* [WHAT THE TASK ASKS]: Could you return the lines below exactly, from the first line up to and including the line that holds "Switch to Z programu BELKA ŻELBETOWA tab"?

Stored records:
========================================

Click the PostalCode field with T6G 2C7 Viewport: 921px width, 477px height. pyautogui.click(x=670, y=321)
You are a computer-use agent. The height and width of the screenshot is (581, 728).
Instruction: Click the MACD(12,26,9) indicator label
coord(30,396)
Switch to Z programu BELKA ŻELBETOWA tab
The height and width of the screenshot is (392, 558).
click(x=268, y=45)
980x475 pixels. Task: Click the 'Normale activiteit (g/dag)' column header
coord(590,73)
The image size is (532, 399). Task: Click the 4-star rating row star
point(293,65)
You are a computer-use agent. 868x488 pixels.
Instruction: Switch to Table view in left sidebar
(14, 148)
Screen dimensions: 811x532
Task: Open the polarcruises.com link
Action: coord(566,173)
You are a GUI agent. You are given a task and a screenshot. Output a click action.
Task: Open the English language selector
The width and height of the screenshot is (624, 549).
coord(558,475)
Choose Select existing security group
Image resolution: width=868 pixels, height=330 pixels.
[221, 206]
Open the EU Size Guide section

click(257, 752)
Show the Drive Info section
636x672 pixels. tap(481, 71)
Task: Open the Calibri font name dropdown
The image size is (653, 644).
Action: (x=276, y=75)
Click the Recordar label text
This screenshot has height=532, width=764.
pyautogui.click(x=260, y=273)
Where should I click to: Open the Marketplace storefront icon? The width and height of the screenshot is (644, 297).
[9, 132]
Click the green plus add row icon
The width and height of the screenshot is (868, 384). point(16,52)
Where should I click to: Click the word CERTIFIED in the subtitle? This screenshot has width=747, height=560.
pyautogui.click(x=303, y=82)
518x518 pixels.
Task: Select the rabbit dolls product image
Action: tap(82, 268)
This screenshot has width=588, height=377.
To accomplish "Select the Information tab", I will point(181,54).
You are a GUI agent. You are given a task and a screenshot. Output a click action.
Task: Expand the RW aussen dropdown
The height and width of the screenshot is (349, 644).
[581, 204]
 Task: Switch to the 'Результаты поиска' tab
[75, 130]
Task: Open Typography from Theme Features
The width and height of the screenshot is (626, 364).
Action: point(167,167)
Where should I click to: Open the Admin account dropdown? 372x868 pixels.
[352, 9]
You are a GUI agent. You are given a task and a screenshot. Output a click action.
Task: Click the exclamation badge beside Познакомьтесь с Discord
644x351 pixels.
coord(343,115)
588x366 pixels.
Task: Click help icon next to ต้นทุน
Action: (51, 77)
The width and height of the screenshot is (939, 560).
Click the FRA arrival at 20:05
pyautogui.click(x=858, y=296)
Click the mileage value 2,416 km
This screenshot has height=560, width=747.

========================================

* [ANSWER TO THIS PROBLEM]:
Click the PostalCode field with T6G 2C7 Viewport: 921px width, 477px height. pyautogui.click(x=670, y=321)
You are a computer-use agent. The height and width of the screenshot is (581, 728).
Instruction: Click the MACD(12,26,9) indicator label
coord(30,396)
Switch to Z programu BELKA ŻELBETOWA tab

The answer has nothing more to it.